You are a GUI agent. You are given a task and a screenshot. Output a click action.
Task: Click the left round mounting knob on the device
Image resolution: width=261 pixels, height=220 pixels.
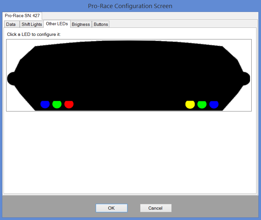(x=12, y=79)
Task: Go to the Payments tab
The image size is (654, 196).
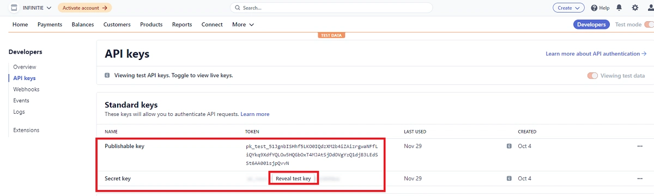Action: pos(50,25)
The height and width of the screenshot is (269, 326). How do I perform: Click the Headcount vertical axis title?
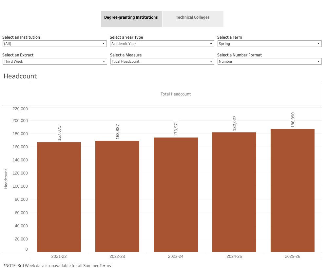tap(6, 179)
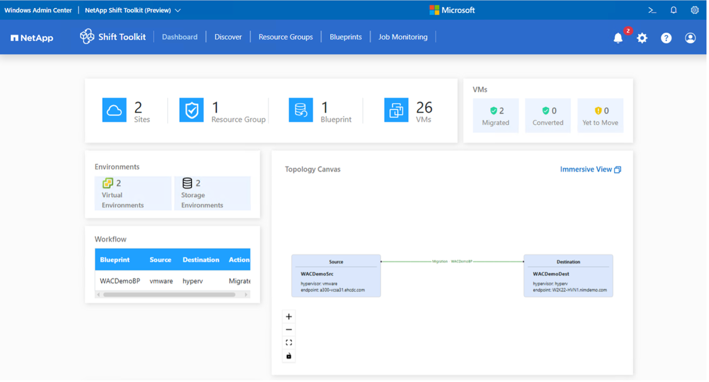
Task: Expand the NetApp Shift Toolkit (Preview) dropdown
Action: (x=133, y=10)
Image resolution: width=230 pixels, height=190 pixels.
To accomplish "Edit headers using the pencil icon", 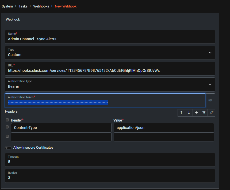I will [x=211, y=113].
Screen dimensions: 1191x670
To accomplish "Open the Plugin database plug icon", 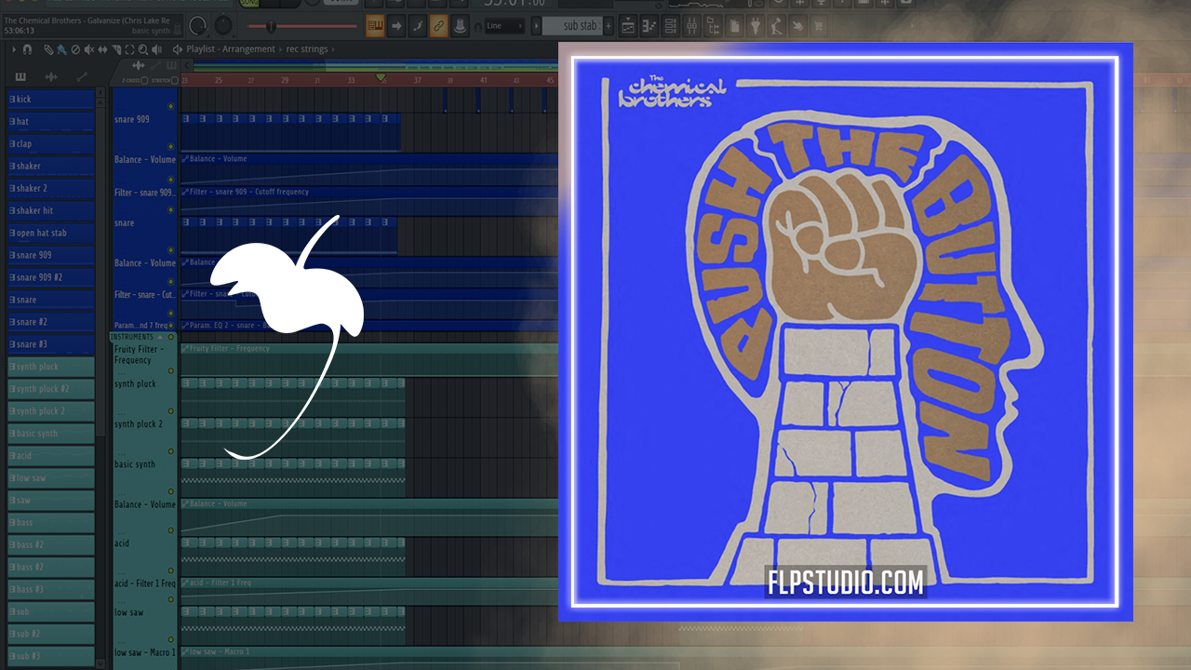I will pos(755,26).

—————

> Activity: With pictures removed, write out exactly each line of the entries from the first through the line that holds "Image resolution: width=230".

> Finished exercise:
You are a GUI agent. You are given a task and a screenshot. Output a click action.
Task: Click the left round mounting knob on the device
Image resolution: width=261 pixels, height=220 pixels.
(x=12, y=79)
Task: Go to the Payments tab
The image size is (654, 196).
Action: pos(50,25)
The height and width of the screenshot is (269, 326). How do I perform: Click the Headcount vertical axis title?
tap(6, 179)
Task: Expand the NetApp Shift Toolkit (Preview) dropdown
Action: (x=133, y=10)
Image resolution: width=230 pixels, height=190 pixels.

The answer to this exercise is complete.